You and I cannot afford a proper coach with the support staff to monitor everything we eat, the number of hours we sleep and the current state of our health to see how far we can push ourselves. We have to learn enough about our bodies to be our own coaches.

The body I have today, is the direct result of the overuse of HIIT type training. Even after I tried CrossFit and walked away from it, I was still tempted by HIIT type sessions and continued to use them. So yes, I know about the "same shit in a different wrapper" deal. HIIT is extremely taxing, in fact more taxing than just lifting weights. I think people vastly underestimate how long it takes to recover from a HIIT session.

We all have more time available to train than most of us admit. Yesterday I did 12" box steps for an hour while keeping my heart rate under 75%. The hard part about this was reigning myself in. I kept getting a rhythm going and kept pushing my HR too high. I did this while watching a movie on the TV, which I would of normally done sitting on my butt. Then in the evening just before dinner, I knocked a couple sets of pull-ups. A hour after dinner I went for a recovery walk around the neighborhood with my wife. So looking at it from a "training" perspective, I got in endurance training session, one strength session and one recovery session in the same day. Not as cool or sexy as a pro athlete, but with good nutrition, plenty of quality sleep and sticking to it day in and day out, I will make progress. I didn't feel overworked at all and in fact, energized and ready to do more.

The biggest mistakes that most gym goers make is ignoring their recovery, or not understanding how it works at all and not keeping a training log to track their progress or lack of it. They do the same movements with the same weight, week in and week out. Or they get training ADD and hop from program to program. I'm just as guilty of these same mistakes.

After 6 years of HIIT training, zone 1 training doesn't even feel like "working out". But I am tracking my progress to see if I actually start to get some where and see if my tendonitis goes away. At this point I have nothing to lose except getting fatter than I already am and I have everything to gain if it works.

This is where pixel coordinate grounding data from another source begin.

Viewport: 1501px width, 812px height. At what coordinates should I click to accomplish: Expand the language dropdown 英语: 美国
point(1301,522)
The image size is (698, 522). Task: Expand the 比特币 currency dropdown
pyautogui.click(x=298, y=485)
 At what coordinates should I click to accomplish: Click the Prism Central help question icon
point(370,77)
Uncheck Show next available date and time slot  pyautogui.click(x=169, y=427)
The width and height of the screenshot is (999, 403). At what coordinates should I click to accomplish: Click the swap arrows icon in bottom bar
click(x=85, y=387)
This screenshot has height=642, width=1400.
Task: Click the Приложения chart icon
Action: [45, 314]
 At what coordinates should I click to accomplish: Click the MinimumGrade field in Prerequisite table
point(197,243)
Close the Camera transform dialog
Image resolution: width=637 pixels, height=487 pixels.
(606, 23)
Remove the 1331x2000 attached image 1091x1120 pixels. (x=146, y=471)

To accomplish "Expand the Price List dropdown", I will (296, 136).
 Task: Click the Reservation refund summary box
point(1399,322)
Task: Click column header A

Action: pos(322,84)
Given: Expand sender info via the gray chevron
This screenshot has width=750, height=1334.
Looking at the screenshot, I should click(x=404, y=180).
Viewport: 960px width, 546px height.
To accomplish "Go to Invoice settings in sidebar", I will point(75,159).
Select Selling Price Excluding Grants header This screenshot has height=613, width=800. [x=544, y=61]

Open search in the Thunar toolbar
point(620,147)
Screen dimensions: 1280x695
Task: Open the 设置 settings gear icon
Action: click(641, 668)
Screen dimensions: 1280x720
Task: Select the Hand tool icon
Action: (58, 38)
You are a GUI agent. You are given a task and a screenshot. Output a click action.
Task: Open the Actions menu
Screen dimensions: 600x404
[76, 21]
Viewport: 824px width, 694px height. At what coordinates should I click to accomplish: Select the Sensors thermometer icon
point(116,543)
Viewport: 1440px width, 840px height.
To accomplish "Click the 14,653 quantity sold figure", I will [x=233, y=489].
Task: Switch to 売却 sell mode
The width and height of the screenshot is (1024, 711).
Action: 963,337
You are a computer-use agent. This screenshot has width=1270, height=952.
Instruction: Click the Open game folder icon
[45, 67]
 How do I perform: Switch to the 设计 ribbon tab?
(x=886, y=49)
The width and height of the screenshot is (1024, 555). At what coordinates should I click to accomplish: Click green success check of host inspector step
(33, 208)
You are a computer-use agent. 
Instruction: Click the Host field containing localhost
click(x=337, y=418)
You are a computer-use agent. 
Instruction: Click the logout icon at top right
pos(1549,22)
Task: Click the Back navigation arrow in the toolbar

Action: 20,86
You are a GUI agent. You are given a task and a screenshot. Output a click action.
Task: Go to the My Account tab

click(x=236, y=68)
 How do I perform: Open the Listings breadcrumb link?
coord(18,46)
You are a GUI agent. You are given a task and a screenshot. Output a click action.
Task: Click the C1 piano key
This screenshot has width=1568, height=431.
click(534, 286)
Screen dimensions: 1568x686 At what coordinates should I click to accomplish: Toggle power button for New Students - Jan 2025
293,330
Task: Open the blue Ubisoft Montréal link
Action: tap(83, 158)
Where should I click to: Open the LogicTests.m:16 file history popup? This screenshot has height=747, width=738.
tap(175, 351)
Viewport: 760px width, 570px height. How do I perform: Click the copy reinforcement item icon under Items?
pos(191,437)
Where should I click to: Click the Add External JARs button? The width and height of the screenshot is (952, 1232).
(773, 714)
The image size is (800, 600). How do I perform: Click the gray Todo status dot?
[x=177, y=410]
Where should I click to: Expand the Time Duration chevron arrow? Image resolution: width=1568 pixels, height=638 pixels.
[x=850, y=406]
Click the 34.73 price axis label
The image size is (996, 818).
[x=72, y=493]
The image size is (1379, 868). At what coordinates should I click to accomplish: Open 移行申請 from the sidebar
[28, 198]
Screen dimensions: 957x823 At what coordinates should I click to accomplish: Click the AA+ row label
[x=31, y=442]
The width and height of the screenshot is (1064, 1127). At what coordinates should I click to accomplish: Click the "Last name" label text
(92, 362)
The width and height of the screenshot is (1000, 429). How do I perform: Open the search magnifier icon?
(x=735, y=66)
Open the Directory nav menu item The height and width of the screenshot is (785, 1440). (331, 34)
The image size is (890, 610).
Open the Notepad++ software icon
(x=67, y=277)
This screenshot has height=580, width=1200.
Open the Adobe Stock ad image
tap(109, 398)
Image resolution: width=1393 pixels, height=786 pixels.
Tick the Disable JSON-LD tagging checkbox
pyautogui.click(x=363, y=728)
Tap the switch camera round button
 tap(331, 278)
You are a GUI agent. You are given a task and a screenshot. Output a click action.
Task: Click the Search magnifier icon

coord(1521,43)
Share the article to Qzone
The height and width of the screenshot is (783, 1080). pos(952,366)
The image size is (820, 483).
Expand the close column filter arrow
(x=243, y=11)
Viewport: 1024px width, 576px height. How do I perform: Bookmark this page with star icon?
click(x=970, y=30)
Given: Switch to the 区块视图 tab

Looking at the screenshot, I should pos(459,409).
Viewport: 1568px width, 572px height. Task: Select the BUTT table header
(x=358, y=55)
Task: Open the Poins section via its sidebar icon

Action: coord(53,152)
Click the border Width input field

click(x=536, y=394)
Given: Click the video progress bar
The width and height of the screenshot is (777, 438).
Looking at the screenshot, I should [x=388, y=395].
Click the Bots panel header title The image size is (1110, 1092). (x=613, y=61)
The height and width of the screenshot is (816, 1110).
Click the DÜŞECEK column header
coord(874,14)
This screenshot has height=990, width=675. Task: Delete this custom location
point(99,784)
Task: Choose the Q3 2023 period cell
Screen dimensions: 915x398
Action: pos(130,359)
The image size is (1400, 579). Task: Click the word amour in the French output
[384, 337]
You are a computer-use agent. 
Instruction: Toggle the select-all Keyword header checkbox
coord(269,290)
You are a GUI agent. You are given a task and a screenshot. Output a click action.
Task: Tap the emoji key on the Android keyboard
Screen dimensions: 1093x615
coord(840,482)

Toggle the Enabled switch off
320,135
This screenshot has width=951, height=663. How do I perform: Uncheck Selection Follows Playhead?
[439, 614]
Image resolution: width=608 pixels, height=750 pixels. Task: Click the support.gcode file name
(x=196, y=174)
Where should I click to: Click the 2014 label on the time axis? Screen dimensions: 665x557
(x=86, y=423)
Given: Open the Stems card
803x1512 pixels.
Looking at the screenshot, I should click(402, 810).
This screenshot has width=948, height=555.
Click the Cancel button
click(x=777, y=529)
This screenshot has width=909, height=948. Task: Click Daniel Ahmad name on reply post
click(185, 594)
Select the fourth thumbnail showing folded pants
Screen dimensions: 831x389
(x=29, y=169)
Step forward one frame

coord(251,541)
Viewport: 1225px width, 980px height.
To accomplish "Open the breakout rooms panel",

I haven't done a HIIT session for two weeks now, the temptation to rip one off is overwhelming. But until my ankle and hamstring are fully recovered, I refuse to walk that path again and even then, I will still use HIIT very sparingly. Hopefully I am learning from my past mistakes. I am slowly healing and hopefully, slowly getting the strength and endurance back that I had when I was 25.

I am a test subject in progress, I will let everyone know how it turns out at the end of summer.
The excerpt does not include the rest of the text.